Rookie Ledell Eackles filled in nicely for Malone, but the outcome was determined more by the way the Bullets' bench and the Sixers' defense played.
The Bullets, at 30-33, are two games behind the Boston Celtics and 4 1/2 games in back of the Sixers in the race for the seventh and eighth spots in the Eastern Conference draw.
"They're still behind, aren't they?" said Charles Barkley, making sure not to let last night's victory count for too much. "That's a good place for them."
Barkley and Hersey Hawkins led the Sixers with 24 points each, but foul trouble slowed Hawkins in the first half and Barkley struggled mostly by his own doing.
Both men - Barkley scoring 18 points and Hawkins getting 16 - poured it on in the second half to try to ignite a rally, but it seemed that whatever the Sixers gained on offense, they surrendered on defense.
Bernard King flogged the Sixers with 31 points, but it was reserves such as Steve Colter (16 points), Mark Alarie (17) and John Williams (22) who seemed to snuff the life out of each Philadelphia comeback attempt.
Williams, a former starter who is brought off the bench strategically, is expected to get his share, but Colter, a former Sixer, and Alarie were heartbreakers and game-takers.
"Bernard obviously was a problem," said Sixers coach Jim Lynam, "but I thought Alarie and Colter both hurt us.

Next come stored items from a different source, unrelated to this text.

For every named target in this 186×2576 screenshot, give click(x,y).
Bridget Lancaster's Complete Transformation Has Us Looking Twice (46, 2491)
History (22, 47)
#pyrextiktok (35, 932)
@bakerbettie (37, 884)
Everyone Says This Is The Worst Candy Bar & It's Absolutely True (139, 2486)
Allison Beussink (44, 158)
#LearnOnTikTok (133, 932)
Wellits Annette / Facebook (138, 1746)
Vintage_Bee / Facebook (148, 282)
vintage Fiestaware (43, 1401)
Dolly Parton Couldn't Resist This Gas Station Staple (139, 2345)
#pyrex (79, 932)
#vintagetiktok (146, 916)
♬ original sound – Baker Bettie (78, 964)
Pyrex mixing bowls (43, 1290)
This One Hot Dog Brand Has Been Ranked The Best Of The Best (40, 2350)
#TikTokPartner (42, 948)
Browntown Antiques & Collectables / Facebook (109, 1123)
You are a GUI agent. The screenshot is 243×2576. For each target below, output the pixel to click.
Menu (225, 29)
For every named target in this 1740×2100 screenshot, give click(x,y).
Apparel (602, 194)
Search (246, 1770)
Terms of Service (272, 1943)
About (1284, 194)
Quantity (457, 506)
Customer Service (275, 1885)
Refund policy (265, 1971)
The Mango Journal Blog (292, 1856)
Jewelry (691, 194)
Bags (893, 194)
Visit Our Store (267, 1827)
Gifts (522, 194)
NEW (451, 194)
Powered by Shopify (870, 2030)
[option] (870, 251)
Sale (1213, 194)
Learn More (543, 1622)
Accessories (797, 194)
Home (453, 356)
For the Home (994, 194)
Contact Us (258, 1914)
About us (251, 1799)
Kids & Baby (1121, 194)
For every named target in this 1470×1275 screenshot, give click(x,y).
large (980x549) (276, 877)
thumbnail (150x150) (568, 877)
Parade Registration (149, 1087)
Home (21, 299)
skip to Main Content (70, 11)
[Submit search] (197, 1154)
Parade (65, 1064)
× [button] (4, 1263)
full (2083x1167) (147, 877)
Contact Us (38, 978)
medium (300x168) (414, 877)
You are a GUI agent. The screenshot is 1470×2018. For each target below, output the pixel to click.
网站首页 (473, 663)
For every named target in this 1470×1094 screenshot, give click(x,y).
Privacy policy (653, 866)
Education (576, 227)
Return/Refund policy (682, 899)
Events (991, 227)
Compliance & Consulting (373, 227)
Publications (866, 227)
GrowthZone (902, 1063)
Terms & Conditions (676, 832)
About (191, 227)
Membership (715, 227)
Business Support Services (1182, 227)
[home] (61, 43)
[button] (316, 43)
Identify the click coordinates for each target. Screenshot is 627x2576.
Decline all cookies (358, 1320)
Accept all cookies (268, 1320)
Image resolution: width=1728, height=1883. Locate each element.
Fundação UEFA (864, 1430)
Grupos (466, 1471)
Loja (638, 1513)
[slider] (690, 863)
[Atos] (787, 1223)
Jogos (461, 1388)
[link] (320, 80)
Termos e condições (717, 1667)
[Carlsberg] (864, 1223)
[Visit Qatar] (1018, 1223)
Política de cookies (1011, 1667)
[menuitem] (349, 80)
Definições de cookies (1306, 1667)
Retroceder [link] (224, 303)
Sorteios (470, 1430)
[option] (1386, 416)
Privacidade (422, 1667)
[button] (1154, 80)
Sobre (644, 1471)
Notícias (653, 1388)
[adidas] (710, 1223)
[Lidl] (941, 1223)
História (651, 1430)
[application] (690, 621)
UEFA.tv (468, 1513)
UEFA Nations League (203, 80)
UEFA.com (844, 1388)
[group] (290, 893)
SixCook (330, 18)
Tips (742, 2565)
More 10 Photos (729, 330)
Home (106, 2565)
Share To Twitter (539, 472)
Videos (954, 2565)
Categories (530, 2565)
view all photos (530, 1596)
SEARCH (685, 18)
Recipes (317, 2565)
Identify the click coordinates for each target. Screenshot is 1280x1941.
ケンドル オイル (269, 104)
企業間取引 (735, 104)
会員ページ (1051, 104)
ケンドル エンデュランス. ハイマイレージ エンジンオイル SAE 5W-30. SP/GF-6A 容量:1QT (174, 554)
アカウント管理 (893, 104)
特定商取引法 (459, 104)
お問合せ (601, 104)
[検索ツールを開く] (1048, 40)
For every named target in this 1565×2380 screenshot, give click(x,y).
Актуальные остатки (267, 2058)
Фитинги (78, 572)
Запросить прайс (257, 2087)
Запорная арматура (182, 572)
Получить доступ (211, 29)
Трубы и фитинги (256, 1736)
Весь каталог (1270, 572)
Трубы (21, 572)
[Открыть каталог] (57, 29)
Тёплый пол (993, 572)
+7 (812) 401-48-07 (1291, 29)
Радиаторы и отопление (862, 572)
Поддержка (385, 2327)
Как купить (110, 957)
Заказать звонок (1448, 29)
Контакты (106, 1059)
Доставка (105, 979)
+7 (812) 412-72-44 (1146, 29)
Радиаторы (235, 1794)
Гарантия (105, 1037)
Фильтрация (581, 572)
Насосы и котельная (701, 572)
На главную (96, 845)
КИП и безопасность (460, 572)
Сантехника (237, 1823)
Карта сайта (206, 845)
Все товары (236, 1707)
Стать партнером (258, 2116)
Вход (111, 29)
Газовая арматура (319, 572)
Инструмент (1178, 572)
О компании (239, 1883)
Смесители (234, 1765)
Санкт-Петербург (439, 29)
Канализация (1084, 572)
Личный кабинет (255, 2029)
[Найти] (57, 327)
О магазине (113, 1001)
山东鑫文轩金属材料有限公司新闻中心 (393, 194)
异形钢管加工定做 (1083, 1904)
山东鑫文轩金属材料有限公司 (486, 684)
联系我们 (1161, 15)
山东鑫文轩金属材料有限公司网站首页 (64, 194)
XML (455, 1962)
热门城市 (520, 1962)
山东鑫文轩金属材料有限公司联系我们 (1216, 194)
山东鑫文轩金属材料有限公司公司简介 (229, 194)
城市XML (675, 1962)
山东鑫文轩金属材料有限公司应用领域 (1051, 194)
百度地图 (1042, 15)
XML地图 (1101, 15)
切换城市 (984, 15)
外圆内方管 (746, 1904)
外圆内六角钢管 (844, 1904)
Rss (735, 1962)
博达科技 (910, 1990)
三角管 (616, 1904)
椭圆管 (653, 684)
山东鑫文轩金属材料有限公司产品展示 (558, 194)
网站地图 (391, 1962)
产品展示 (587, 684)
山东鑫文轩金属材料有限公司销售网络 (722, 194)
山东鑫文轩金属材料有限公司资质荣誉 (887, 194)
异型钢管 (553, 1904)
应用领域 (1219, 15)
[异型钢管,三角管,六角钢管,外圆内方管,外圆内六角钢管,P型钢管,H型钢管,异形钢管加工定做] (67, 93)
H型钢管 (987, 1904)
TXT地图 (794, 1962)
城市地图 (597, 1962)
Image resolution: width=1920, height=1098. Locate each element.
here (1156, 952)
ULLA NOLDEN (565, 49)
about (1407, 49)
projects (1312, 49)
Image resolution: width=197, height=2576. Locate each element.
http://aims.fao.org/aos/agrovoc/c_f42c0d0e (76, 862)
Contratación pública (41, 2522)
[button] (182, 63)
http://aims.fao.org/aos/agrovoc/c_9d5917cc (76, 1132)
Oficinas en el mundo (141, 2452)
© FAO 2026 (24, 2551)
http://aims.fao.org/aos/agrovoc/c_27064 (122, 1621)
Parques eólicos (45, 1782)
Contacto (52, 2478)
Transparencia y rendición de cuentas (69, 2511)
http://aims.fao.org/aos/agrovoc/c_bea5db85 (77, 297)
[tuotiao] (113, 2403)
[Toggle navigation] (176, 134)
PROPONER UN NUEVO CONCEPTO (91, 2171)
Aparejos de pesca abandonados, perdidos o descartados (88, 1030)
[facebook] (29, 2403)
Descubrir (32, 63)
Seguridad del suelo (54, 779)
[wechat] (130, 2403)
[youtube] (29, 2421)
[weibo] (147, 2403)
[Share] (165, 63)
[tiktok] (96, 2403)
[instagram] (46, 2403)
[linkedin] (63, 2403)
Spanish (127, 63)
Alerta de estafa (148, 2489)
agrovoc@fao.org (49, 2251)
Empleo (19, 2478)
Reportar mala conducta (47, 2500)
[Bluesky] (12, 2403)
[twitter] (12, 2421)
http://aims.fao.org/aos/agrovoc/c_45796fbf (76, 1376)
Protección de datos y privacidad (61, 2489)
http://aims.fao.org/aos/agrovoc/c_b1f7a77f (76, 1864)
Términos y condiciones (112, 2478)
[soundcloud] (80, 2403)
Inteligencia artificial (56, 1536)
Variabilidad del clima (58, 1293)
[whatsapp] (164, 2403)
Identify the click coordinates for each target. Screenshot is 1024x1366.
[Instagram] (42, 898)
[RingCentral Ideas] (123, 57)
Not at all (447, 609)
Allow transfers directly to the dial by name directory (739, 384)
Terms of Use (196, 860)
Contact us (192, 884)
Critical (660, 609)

Colter and Alarie had timely field goals in terms of stopping some of our runs."
The last such occasion came after Hawkins made a key steal and dribbled in for a layup to cut the Bullets' lead to 115-110 with 1 minute, 2 seconds left.
Alarie came back with a layup and the sudden rush of hope the Sixers had harbored following Hawkins' big-league play was shattered.
"It's been the key to our success," said Alarie, speaking of how the Bullets have had different players rise to the occasion. "You usually have one or two guys that come up to give the spark. With our team, it's not usually the same people."
It was a treat for the the 14,117 fans at the Capital Centre and a confidence builder for the Bullets to send the Sixers (35-29) away empty- handed.
For the Sixers, who came into the game with three victories in their last four road games, it was a stark contrast to the spirited victory over New York on Thursday, which halted the Knicks' 26-game Madison Square Garden winning streak.
"It would have been nice to win tonight," said Hawkins, "especially since the Knicks have lost twice. Now we have to take care of our own games and let the others worry."
Maurice Cheeks had 21 points, his fourth straight big-scoring performance, Mike Gminski had 15 and Ron Anderson brought 12 off the bench. But offense wasn't the problem.
The problem was a defense as leaky as a washerless faucet.
The Bullets shot 53.9 percent with Alarie hitting seven of his eight shots and Colter hitting six of eight.
In contrast, Barkley, one of the league's leaders in field-goal percentage, hit only seven of 20 shots from the field and was abysmal from the foul line with a 10-of-17 count.
"We played him pretty tough," said Bullets coach Wes Unseld, speaking on whether his team's defense bothered Barkley or whether it was just one of those off nights that plague all-star players, "but it's probably a combination of both."
Barkley had 11 rebounds, but the Sixers were beaten on the boards as a team.
The Bullets, with King getting 10 boards, outrebounded the Sixers, 46-38.
"They're playing very well," said Lynam of the Bullets. "They had a terrific comeback win (Friday night at New Jersey) when they came from 21 down."
A comeback was something the Bullets didn't need last night.